R e c h t s c h r e i b u n g
bei subventionsberater.de

Daß sich viele Menschen, nicht nur während ihrer Schulzeit, mit der Rechtschreibung schwer tun, ist hinlänglich bekannt. Diese Schwierigkeit wird durch permanente und penetrante Reizüberflutung noch intensiviert. Wenn wir uns nicht wie üblich verbissen und statt dessen tolerant zeigen könnten, würde es niemanden schmerzen, daß nicht alle immer ausgeprägte Rechtschreibathleten sind. Niemand könnte Komplexe davontragen und keinem würden Nachteile entstehen, weil er sich schriftlich nicht perfekt bzw. fehlerfrei auszudrücken vermag. Erst vor etwa 100 Jahren sind die Regeln der bis vor kurzem noch gültigen, uns allen trotz allem noch eher geläufigen Rechtschreibung entwickelt worden. Davor haben die Menschen geschrieben, wie ihnen der Mund pardon die Hand gewachsen war, mal so und mal so, Hauptsache verständlich.

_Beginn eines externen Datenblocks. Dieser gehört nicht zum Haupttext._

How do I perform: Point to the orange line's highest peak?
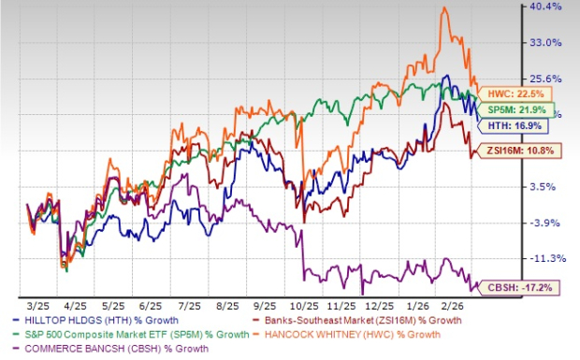coord(443,8)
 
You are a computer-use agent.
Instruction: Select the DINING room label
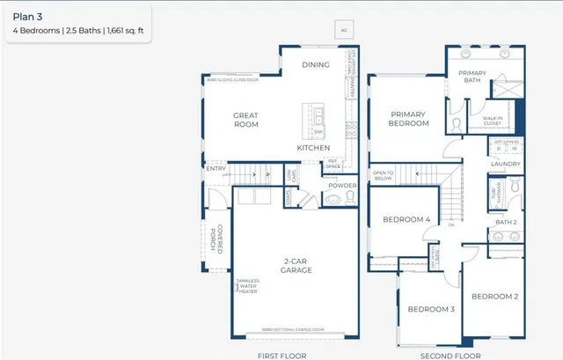point(316,65)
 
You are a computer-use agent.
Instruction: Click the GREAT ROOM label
point(245,120)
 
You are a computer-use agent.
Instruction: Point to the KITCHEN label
point(313,148)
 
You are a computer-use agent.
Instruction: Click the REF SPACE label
point(333,164)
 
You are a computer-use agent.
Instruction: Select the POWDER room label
point(341,186)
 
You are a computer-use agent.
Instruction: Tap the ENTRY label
point(216,167)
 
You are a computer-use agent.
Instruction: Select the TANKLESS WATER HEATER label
point(248,287)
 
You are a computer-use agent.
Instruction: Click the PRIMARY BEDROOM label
point(409,119)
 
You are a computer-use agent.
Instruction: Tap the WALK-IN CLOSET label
point(492,121)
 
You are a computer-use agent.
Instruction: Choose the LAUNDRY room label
point(506,164)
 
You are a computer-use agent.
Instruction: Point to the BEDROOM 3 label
point(430,309)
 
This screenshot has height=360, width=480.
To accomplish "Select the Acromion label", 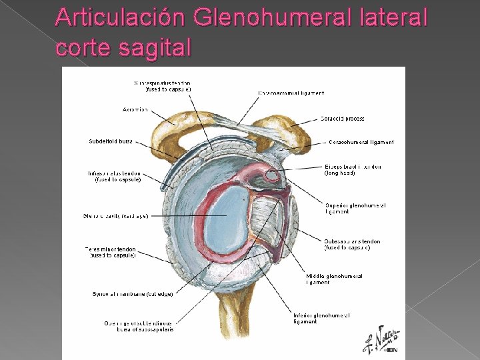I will [135, 109].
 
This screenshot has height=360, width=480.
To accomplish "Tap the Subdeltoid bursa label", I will [111, 141].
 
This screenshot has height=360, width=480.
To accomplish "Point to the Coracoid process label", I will [342, 119].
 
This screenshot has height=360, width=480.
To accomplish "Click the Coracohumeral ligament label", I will [361, 142].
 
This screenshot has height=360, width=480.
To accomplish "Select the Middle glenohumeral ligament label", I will [335, 279].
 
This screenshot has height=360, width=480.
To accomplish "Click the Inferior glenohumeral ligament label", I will [322, 318].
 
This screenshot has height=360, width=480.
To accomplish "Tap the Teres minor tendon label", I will [110, 252].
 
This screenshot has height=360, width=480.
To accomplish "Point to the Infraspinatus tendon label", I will [114, 177].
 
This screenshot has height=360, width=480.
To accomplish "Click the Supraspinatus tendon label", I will [163, 86].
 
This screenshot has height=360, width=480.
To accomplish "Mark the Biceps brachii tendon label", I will [353, 169].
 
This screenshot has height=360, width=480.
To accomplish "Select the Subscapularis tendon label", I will [352, 245].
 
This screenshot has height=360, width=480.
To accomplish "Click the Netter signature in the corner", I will [381, 340].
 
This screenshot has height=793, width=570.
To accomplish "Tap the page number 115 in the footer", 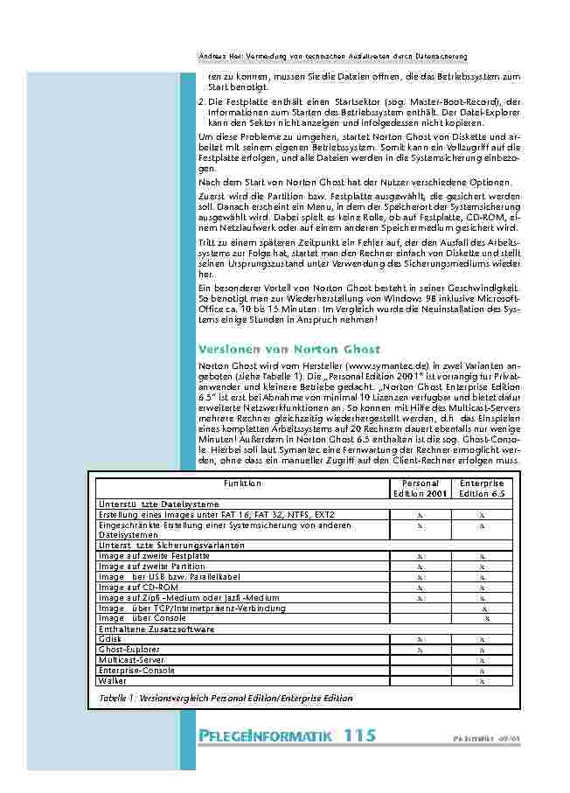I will click(x=360, y=735).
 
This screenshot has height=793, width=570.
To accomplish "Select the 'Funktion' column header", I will click(x=242, y=483).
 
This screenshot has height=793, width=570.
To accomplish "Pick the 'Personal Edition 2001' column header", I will click(x=420, y=488).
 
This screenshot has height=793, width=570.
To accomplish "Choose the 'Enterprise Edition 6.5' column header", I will click(x=482, y=488).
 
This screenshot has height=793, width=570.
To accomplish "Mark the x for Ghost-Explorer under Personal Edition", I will click(x=420, y=650).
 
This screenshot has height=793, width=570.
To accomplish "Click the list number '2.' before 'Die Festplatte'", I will click(x=202, y=102).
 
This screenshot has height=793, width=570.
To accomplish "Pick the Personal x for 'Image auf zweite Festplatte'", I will click(x=420, y=555).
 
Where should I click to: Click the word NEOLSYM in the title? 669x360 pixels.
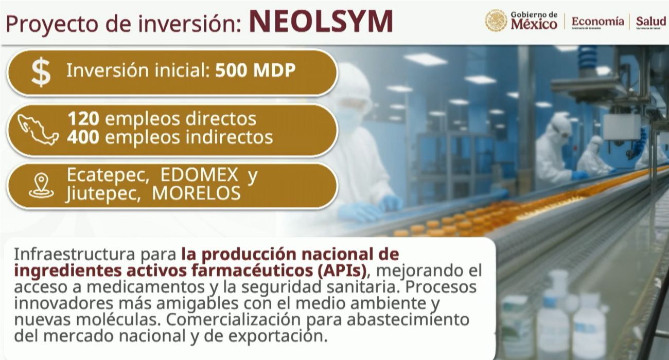(321, 22)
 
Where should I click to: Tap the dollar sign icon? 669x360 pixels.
(41, 72)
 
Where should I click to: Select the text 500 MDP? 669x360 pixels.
(255, 70)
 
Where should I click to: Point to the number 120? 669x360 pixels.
(83, 119)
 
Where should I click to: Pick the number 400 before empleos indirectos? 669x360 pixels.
(83, 137)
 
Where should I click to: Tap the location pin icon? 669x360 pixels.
(41, 186)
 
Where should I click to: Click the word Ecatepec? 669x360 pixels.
(108, 175)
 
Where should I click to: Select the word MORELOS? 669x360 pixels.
(196, 193)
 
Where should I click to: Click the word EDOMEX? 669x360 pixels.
(199, 175)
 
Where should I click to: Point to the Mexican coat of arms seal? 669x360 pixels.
(496, 21)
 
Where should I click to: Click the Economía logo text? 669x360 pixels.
(597, 22)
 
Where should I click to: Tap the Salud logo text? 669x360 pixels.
(651, 22)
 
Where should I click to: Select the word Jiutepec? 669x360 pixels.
(103, 194)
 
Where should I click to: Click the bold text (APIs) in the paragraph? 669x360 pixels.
(340, 271)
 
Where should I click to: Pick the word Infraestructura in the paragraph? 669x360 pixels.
(75, 255)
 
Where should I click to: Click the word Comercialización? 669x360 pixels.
(233, 319)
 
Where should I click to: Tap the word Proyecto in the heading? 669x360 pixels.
(52, 24)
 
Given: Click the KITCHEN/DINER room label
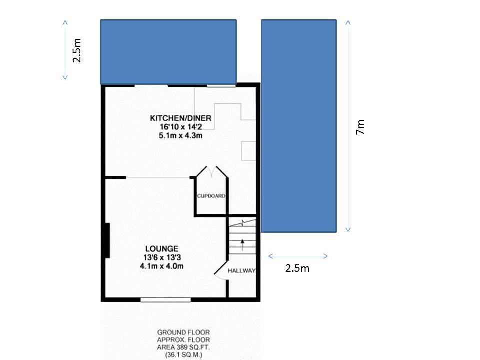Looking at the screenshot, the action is (x=180, y=118).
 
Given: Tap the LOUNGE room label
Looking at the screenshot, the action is (x=162, y=249).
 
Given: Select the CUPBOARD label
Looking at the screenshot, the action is (x=211, y=196).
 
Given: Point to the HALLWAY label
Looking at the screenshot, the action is (x=242, y=271).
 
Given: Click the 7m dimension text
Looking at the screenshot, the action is (x=360, y=128).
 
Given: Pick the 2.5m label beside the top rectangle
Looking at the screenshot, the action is (x=77, y=50).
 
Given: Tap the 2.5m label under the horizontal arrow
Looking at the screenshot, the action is (x=298, y=268).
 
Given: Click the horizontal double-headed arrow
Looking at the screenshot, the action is (x=298, y=256).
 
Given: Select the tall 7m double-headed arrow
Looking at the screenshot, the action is (x=348, y=126).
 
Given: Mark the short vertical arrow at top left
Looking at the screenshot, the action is (x=65, y=50).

Selbst Goethe und Schiller haben nicht alle Worte immer gleich wiedergegeben, Goethe sagt man sogar nach, daß er Legastheniker gewesen sei.

Erst in unserer Zeit entstehen Nachteile für diejenigen, die sich nicht rhetorisch perfekt artikulieren oder schriftlich mitteilen können. Und genau in diese Zeit hinein wird nun eine neue Rechtschreibung aufgepfropft, werden lieb gewonnene Schreibgewohnheiten abrupt unterbunden. Statt das Schriftwesen zu vereinfachen, wird es so eher entfremdet, wird die sprachliche Identitätsfindung des Einzelnen erschwert, noch dazu, da die der neuen Rechtschreibung zugrunde liegenden Regeln sich keineswegs in jedem Fall logischer gestalten. Um diesem hieraus resultierenden Identitätsverlust entgegen zu wirken, werden wir die ,,alte" Rechtschreibung beibehalten. Gelegentliche Rechtschreibfehler werden dennoch auftreten und Ihnen Ihren Genuß an unseren Seiten hoffentlich nicht verderben.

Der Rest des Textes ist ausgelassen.